An estimated 15 million Americans live with chronic obstructive pulmonary disease (COPD), and it is the third leading cause of death in the United States. The most common cause of COPD is cigarette smoking; however, 23 percent of COPD patients have never smoked. New research indicates that obesity may be one contributing factor to those idiopathic cases of COPD.
A study, published in the Journal of Obesity, was led by researchers at the University of Toronto to research the relationship between COPD and obesity in nonsmokers. The study included 76,004 women and 37,618 men aged 50 and older who had never smoked. They were categorized as being normal weight, overweight or with one of three classes of obesity.

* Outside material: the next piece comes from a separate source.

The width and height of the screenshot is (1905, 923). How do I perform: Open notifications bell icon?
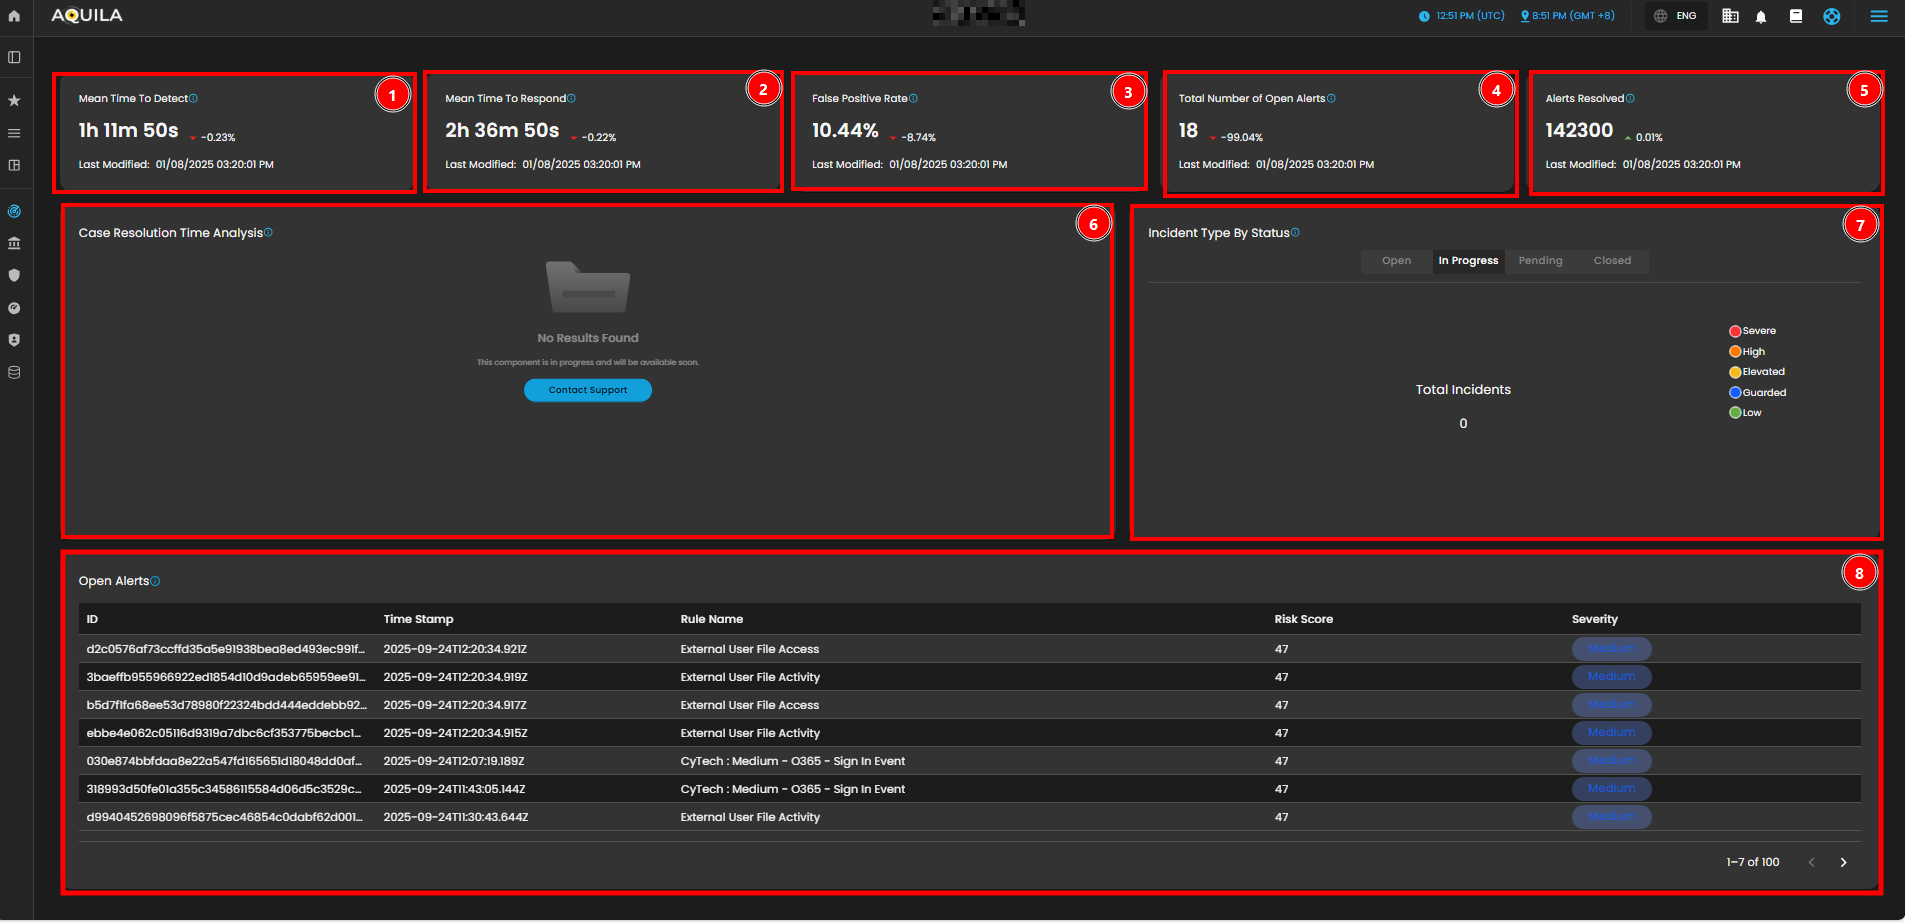pos(1761,16)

Researchers discovered a higher prevalence of COPD in participants with higher BMIs. For example, women with class I or II obesity were twice as likely to have COPD than women of normal weight. This was still the case after statistically adjusting the results for factors like age, education and income, all of which have potential to cause COPD.
Explaining the Complex Relationship
There are three possible explanations for the link between obesity and COPD:
- Obesity impairs diaphragm movement and compresses walls of the chest
- Inflammation associated with obesity causes or worsens COPD
- COPD predisposes patients to obesity because the symptoms result in decreased mobility
Although further research is needed to provide more insight into the correlation between obesity and COPD, the study was an important step in analyzing the cause of COPD in patients who have never smoked.

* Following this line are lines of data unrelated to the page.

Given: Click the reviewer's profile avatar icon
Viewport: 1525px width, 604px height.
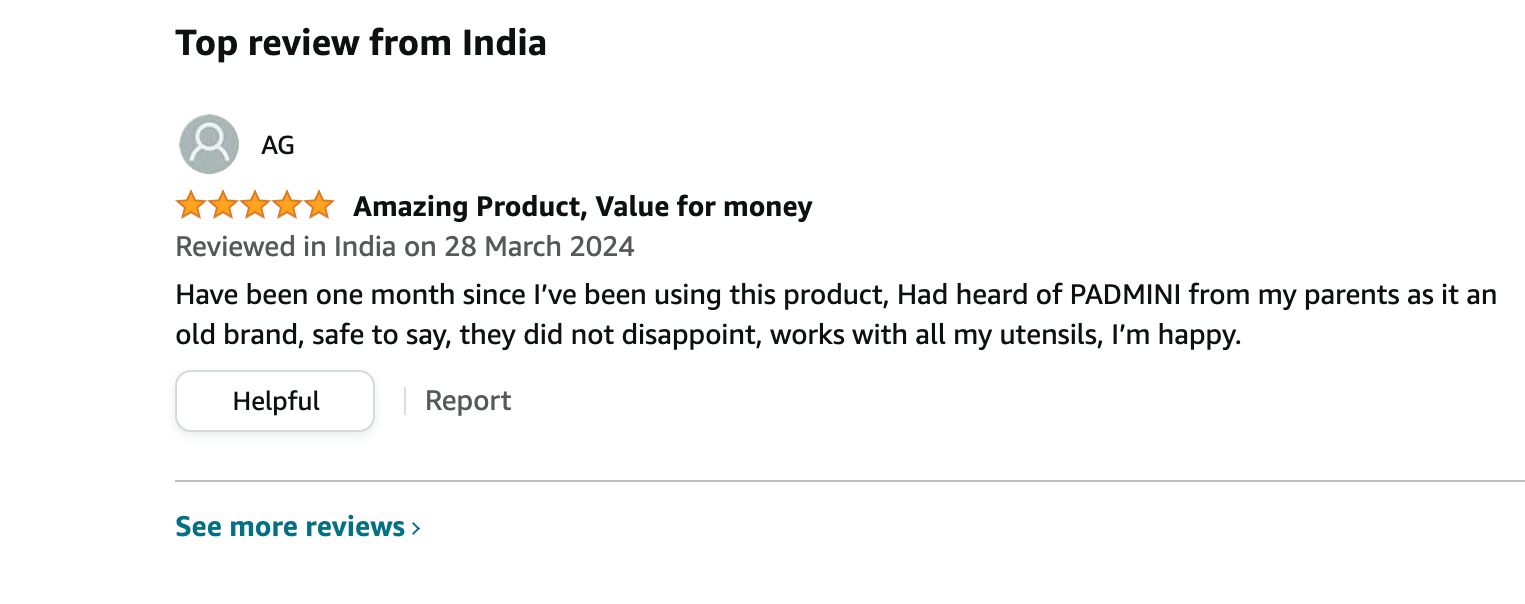Looking at the screenshot, I should [x=209, y=144].
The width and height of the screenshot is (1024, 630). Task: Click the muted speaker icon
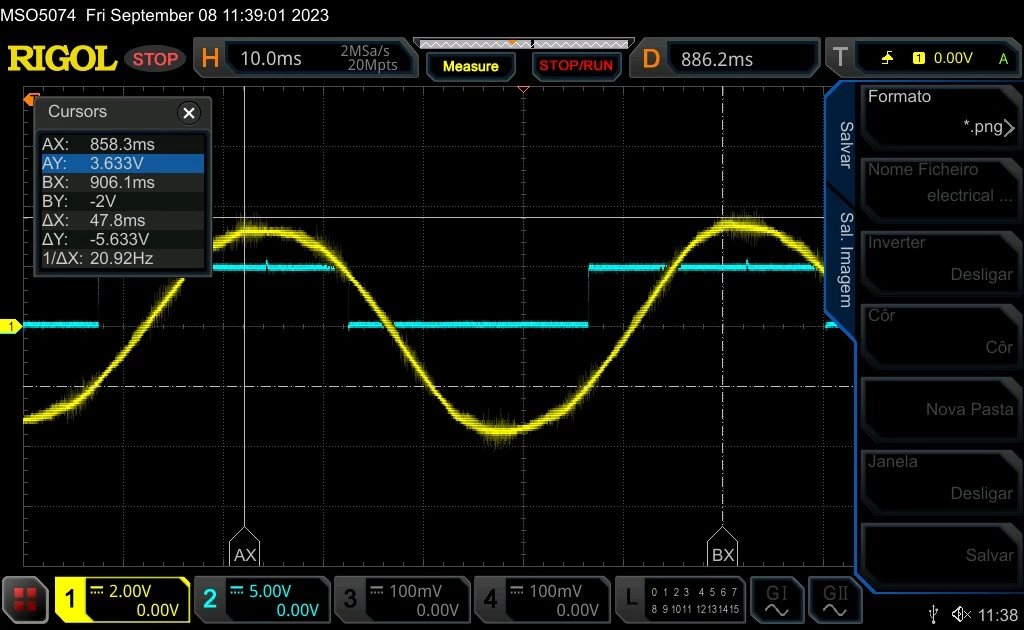point(961,614)
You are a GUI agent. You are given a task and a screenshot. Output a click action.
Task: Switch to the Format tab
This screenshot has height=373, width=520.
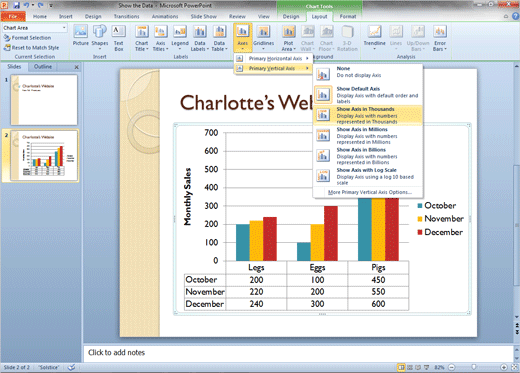[x=348, y=16]
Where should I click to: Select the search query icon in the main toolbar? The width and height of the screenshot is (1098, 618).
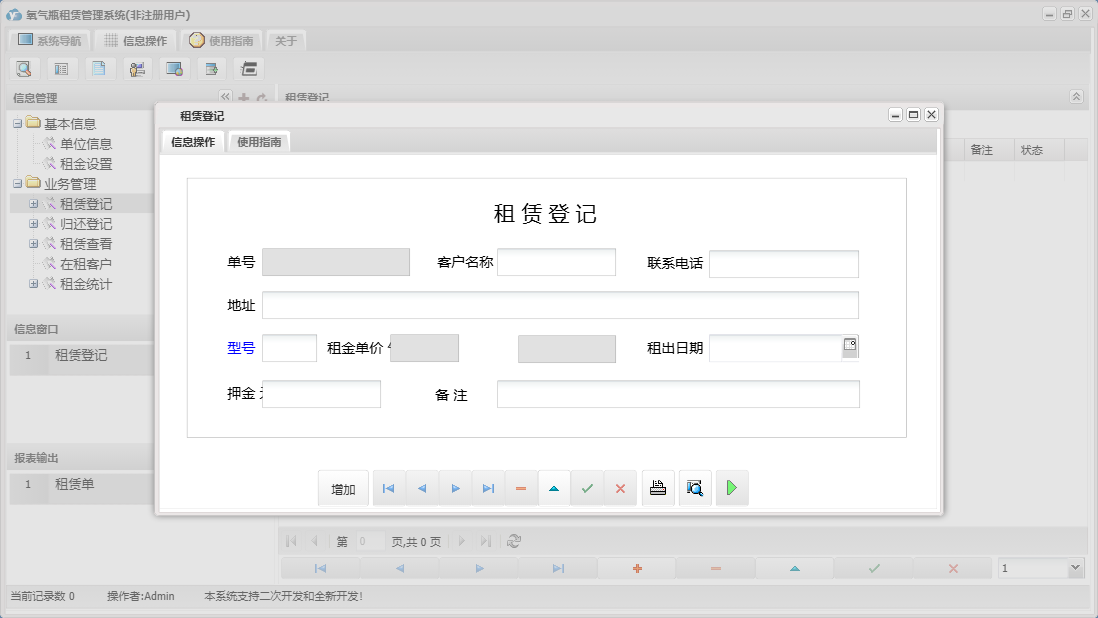pos(24,68)
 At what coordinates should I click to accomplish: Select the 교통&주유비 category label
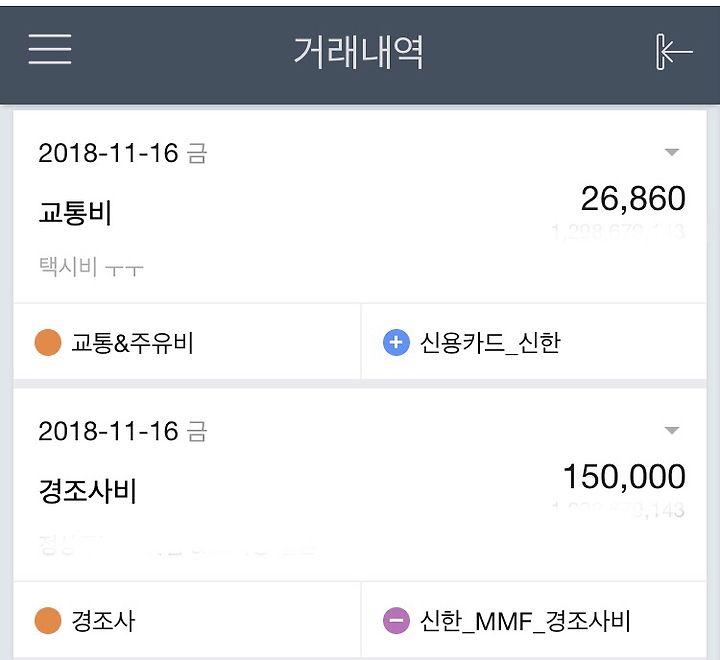click(132, 343)
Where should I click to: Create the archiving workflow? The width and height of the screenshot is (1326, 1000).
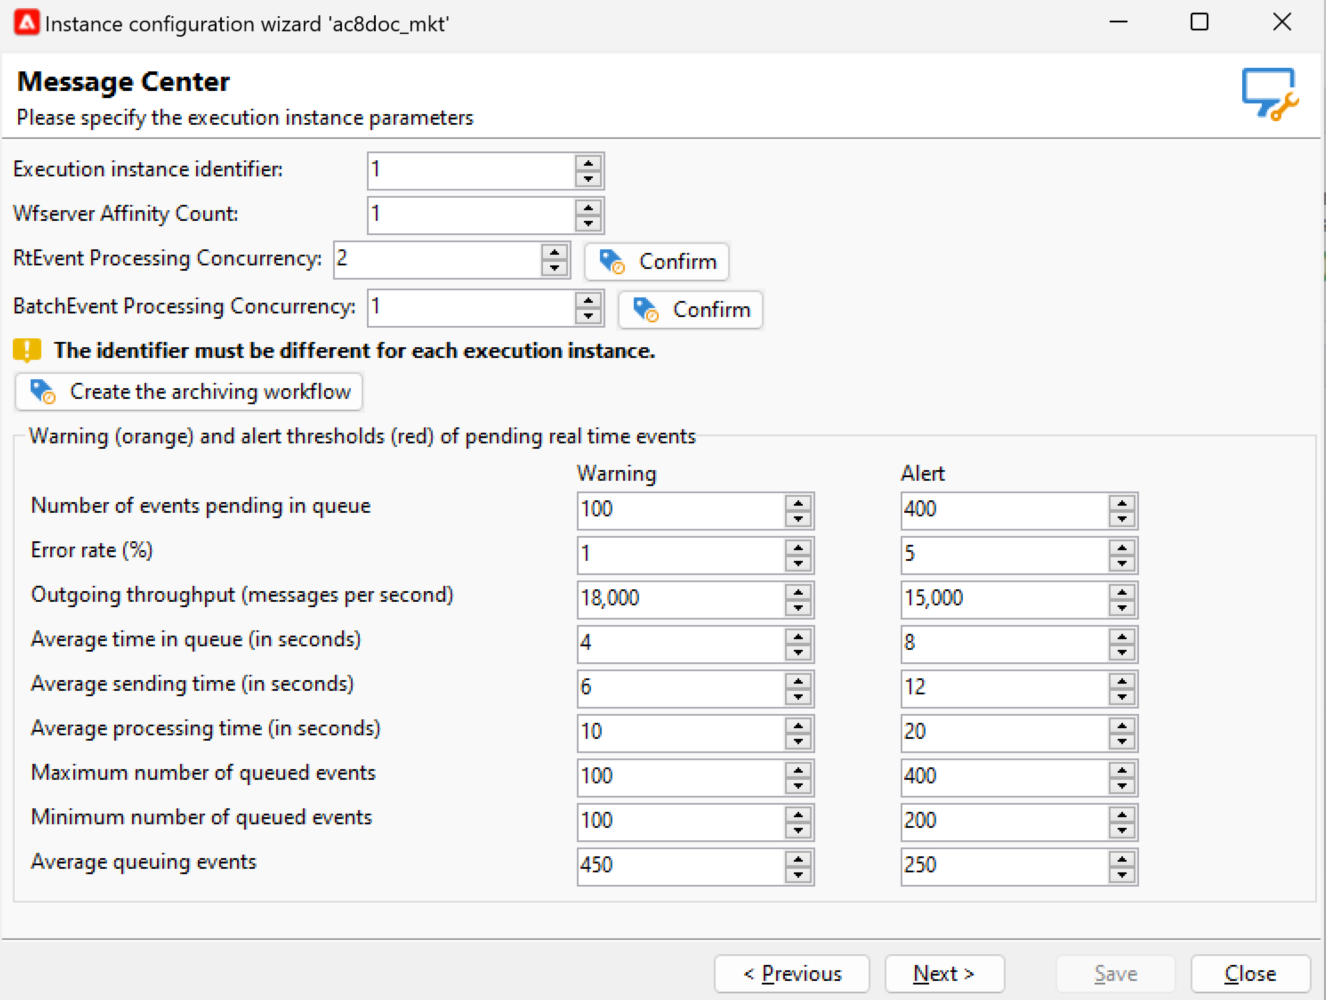(x=189, y=392)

This study provided further evidence of obesity and COPD’s complex relationship. Previous research indicated that obesity has a protective effect on late-stage COPD. Patients who are underweight have a higher risk of dying from COPD than someone who is obese or average weight. However, both diseases can lead to further complications and worsened overall health.
Prevention and Treatment
Exercise is encouraged for COPD patients, especially those who are overweight or obese. For safety, it’s best to start with an exercise regimen guided by a medical professional.
It’s also important for healthcare professionals to routinely screen obese patients for COPD, even when they have no history of smoking.